BRIEF:
Where the line containing "Click the silver" appears in the records below, begin there and repeat each line exactly through the final one, dropping all pictures.

Recorded data
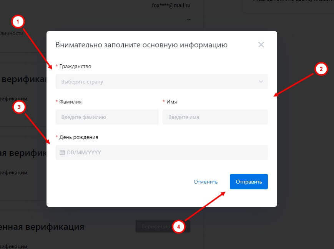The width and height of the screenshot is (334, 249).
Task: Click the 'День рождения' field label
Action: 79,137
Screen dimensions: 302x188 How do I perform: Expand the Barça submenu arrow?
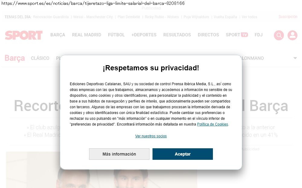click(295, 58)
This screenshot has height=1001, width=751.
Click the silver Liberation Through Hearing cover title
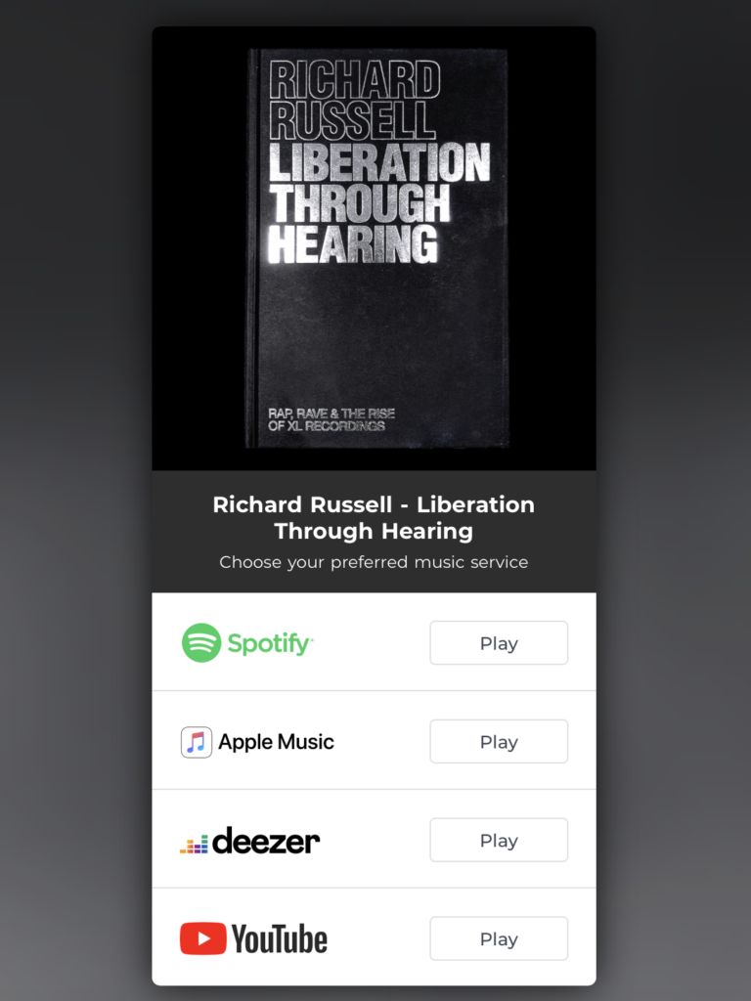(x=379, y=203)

OUTPUT OF THE TASK:
Click the silver Liberation Through Hearing cover title
(x=379, y=203)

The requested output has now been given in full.